> What to do
In the data below, one line contains "Click the MACD (12,26,9) indicator label" and a later one contains "Given: Select CRLF". Print both, with every line between them, exactly and alone.

━━━

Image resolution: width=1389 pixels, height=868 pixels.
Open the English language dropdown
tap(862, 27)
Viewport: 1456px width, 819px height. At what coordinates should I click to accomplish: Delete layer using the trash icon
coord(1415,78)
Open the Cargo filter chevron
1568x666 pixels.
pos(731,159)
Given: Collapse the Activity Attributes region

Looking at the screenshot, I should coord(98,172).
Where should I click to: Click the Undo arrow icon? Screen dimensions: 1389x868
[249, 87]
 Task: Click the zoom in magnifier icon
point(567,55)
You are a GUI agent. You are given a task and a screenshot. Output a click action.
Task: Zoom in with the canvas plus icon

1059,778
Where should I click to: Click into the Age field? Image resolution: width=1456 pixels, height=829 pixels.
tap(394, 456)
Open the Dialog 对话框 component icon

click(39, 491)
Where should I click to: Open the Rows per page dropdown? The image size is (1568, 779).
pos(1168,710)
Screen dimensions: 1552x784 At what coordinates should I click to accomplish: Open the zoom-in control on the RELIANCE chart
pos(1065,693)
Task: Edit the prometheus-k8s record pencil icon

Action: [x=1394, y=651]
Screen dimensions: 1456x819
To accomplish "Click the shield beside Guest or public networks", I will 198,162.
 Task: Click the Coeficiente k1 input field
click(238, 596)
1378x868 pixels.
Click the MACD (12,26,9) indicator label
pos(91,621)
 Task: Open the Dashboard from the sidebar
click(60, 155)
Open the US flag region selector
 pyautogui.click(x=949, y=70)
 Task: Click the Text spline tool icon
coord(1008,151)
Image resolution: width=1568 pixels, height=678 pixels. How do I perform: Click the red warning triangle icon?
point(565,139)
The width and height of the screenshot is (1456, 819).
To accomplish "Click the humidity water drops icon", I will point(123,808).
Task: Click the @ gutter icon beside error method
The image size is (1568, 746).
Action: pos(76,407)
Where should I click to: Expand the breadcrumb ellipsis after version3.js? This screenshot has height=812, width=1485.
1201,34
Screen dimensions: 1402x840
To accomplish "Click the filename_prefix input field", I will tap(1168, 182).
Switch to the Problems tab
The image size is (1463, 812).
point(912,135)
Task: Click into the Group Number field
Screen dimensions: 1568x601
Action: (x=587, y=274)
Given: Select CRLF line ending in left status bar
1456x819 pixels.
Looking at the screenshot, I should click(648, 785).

━━━

> Answer to this problem
Click the MACD (12,26,9) indicator label
pos(91,621)
 Task: Open the Dashboard from the sidebar
click(60, 155)
Open the US flag region selector
 pyautogui.click(x=949, y=70)
 Task: Click the Text spline tool icon
coord(1008,151)
Image resolution: width=1568 pixels, height=678 pixels. How do I perform: Click the red warning triangle icon?
point(565,139)
The width and height of the screenshot is (1456, 819).
To accomplish "Click the humidity water drops icon", I will point(123,808).
Task: Click the @ gutter icon beside error method
The image size is (1568, 746).
Action: pos(76,407)
Where should I click to: Expand the breadcrumb ellipsis after version3.js? This screenshot has height=812, width=1485.
1201,34
Screen dimensions: 1402x840
To accomplish "Click the filename_prefix input field", I will tap(1168, 182).
Switch to the Problems tab
The image size is (1463, 812).
point(912,135)
Task: Click into the Group Number field
Screen dimensions: 1568x601
Action: (x=587, y=274)
Given: Select CRLF line ending in left status bar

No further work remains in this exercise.